-- Begin Provided data --
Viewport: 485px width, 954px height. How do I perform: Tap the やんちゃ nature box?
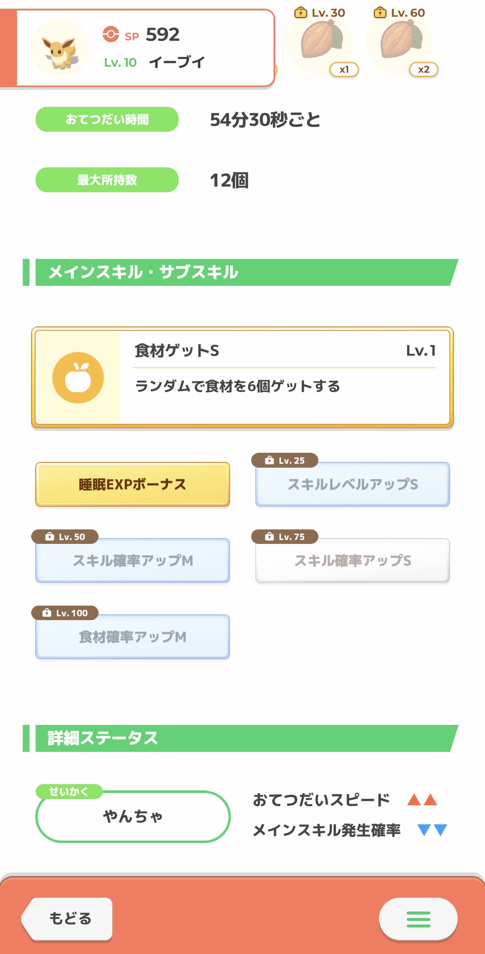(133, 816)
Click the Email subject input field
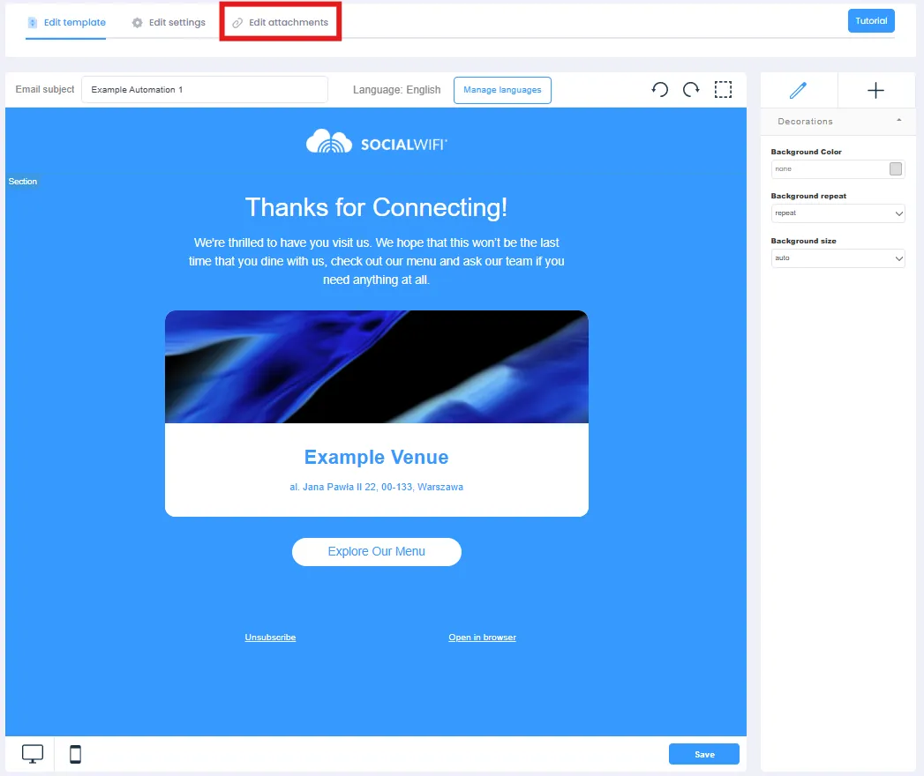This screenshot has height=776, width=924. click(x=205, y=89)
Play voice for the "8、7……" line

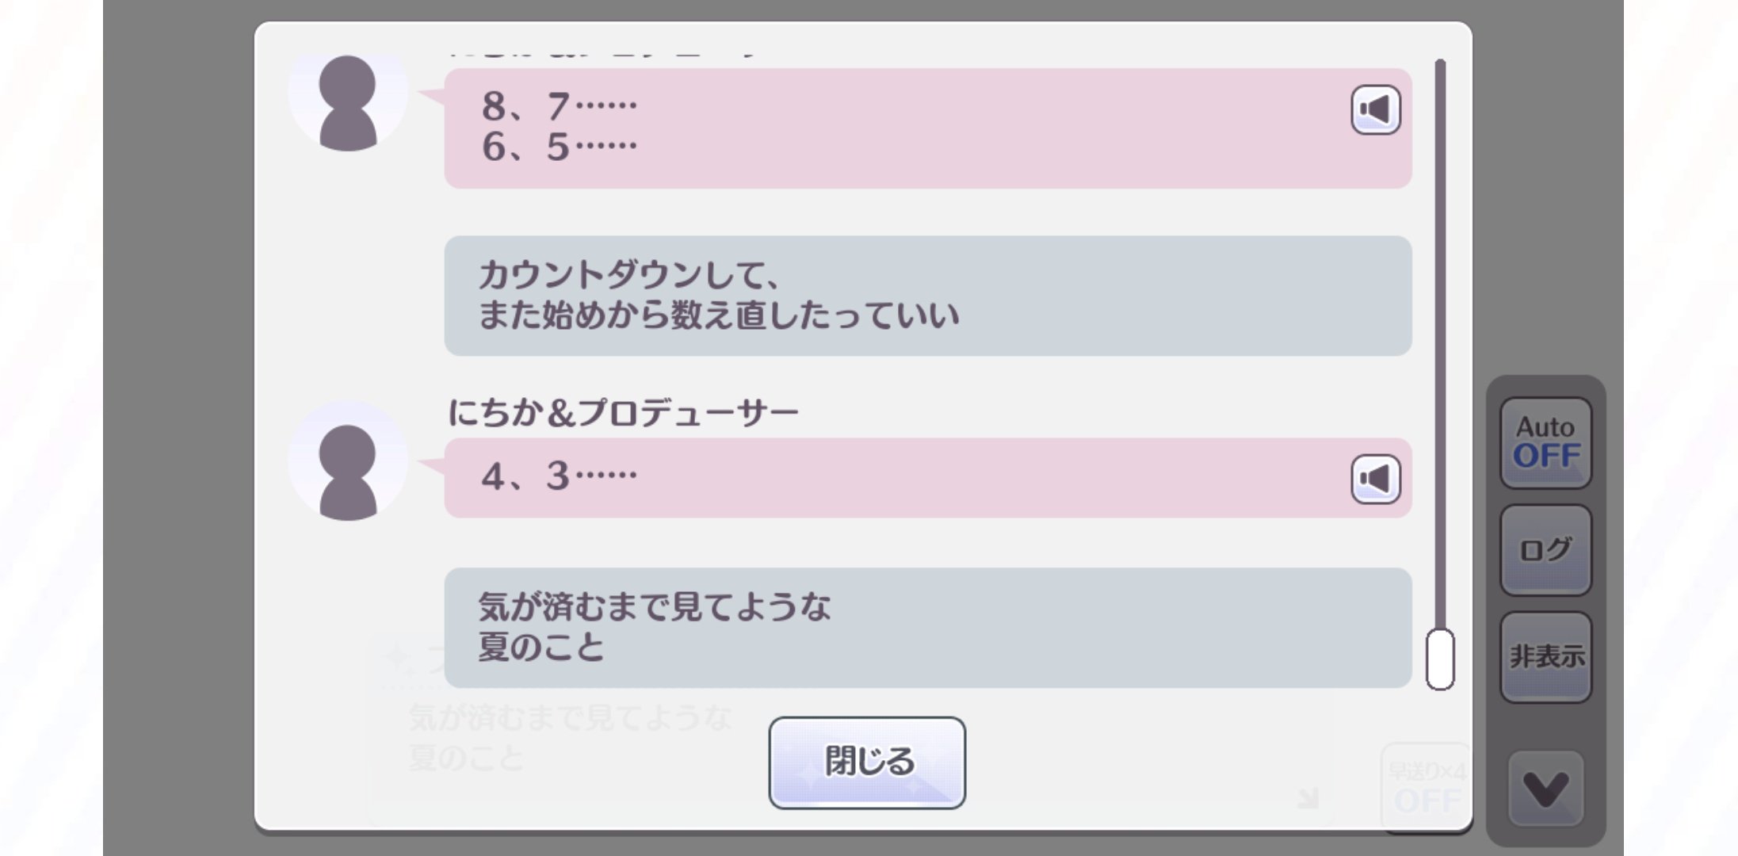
-- End Provided data --
Task statement: Rename "Play" to "Trigger" throughout the rows and keep every other word unchanged. Leave the pictures out of your answer.

Task solution:
Viewport: 485px width, 954px height. How do I perform: Tap the やんちゃ nature box?
(133, 816)
Click the Email subject input field
This screenshot has height=776, width=924. click(x=205, y=89)
Trigger voice for the "8、7……" line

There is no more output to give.